待完成任务.
1 > 请把关于 Dyno-queues 的摘录中的这句话译成英文：“在发生故障转移的情况下，确保没有两个客户端连接从队列中获取相同的消息。”
2 > 根据关于 Dyno-queues 的摘录，说明为什么两个并发调用从队列轮询元素时不需要任何本地或分布式锁，用一到三句话回答。
3 > 在关于 Dyno-queues 的摘录中，过期消息的过期时间由谁设定？

摘录.
- - - - -

每个节点（上图中的N1...Nn）与可用性区域具有关联性，并且与该区域中的redis服务器进行通信。
Dynomite / Redis节点一次只能提供一个请求，Dynomite可以允许数千个并发连接，但是请求是由Redis中的单个线程处理，这确保了当发出两个并发调用从队列轮询元素时，是由Redis服务器顺序执行，从而避免任何本地或分布式锁。
在发生故障转移的情况下，确保没有两个客户端连接从队列中获取相同的消息。

0x04 防止消息丢失

4.1 消息丢失的可能

4.1.1 生产者弄丢了数据

生产者将数据发送到 MQ 的时候，可能数据就在半路给搞丢了，因为网络问题啥的，都有可能。

比如，如下就是简单的插入，缺少必要的保证。

List pushed_msgs = V1Queue.push(payloads);

4.1.2 MQ 弄丢了数据

这种情况就是 MQ 自己弄丢了数据，这个你必须开启MQ 的持久化，就是消息写入之后会持久化到磁盘，哪怕是 MQ 自己挂了，恢复之后会自动读取之前存储的数据，一般数据不会丢。

4.2 Dyno-queues 保证

Dyno-queues 使用ensure来确认消息完全写入到所有分区。

简单来说，就是:

对于所有分区，逐一进行："写数据（就是message id），读出写入的数据" 这样的操作。如果有一个分区写出错，就返回失败。
如果把 message id 都已经写入到所有的分区，再写入消息内容。

Enqueues 'message' if it doesn't exist in any of the shards or unack sets.

@Override
public boolean ensure(Message message) {
    return execute("ensure", "(a shard in) " + queueName, () -> {

        String messageId = message.getId();
        for (String shard : allShards) {

            String queueShard = getQueueShardKey(queueName, shard);
            Double score = quorumConn.zscore(queueShard, messageId);
            if (score != null) {
                return false;
            }
            String unackShardKey = getUnackKey(queueName, shard);
            score = quorumConn.zscore(unackShardKey, messageId);
            if (score != null) {
                return false;
            }
            
        }
        push(Collections.singletonList(message));
        return true;
    });
}

0x05 过期消息

针对过期消息，Dyno-queues 的处理方式是一次性找出过期消息给用户处理，其中过期时间由用户在参数中设定。

所以 findStaleMessages 就是利用 lua 脚本找出过期消息。

- - - - -

数据记录.
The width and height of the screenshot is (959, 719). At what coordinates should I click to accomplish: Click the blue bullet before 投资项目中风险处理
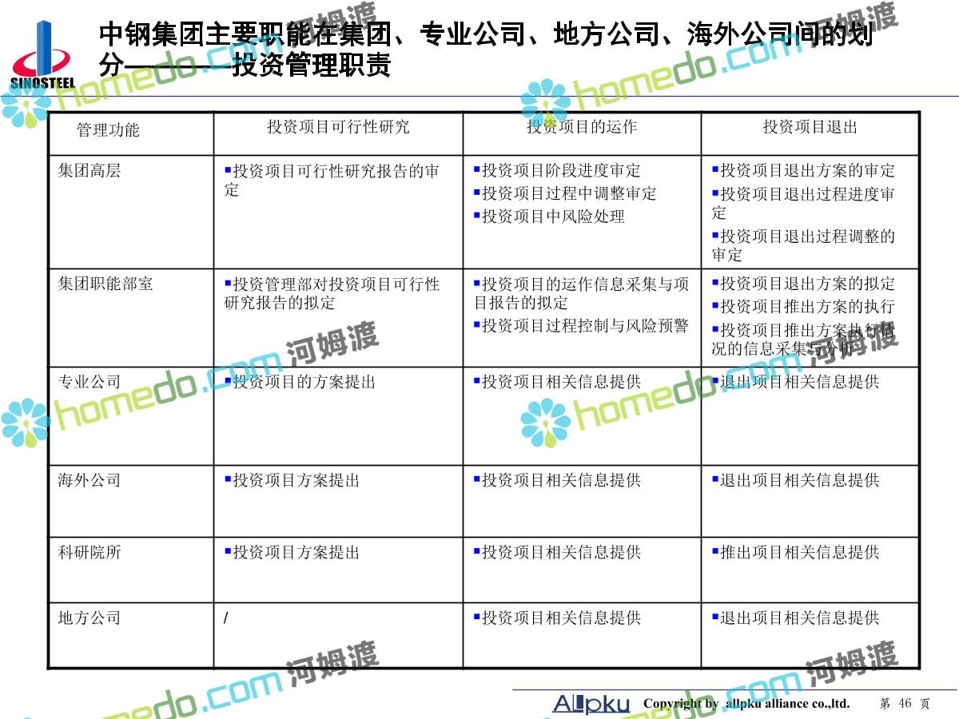tap(476, 215)
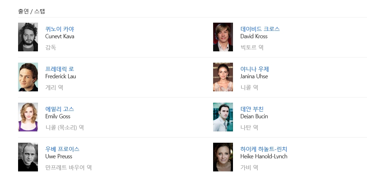Click the photo beside 야니나 우제
This screenshot has height=187, width=367.
[x=223, y=77]
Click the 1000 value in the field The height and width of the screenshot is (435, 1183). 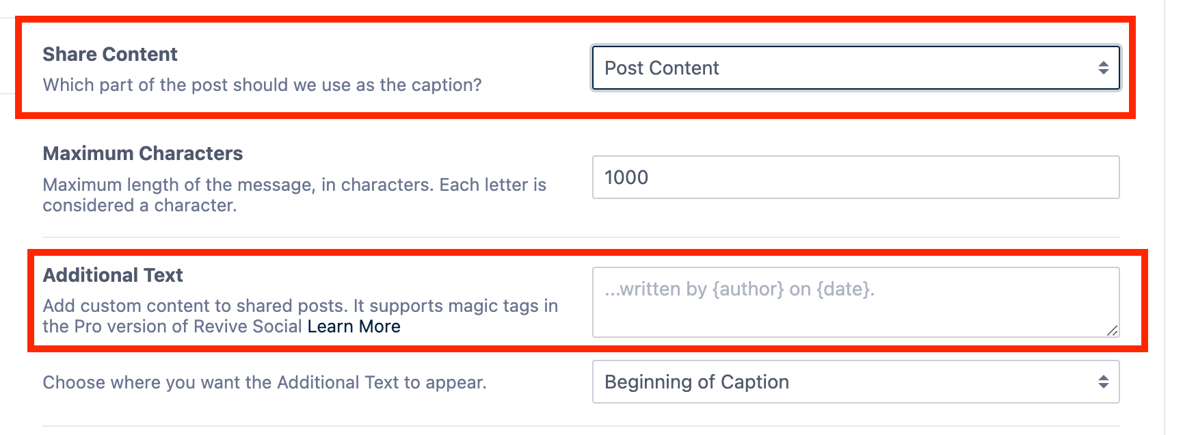[626, 177]
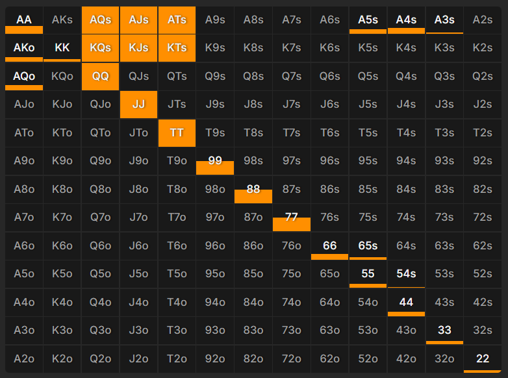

- - - - -

参考答案.
1 > In the event of a failover, ensure that no two client connections fetch the same message from the queue.

2 > 虽然 Dynomite 可以允许数千个并发连接，但请求是由 Redis 中的单个线程处理的。因此两个并发的轮询调用会由 Redis 服务器顺序执行，从而避免了任何本地或分布式锁。

3 > 由用户在参数中设定。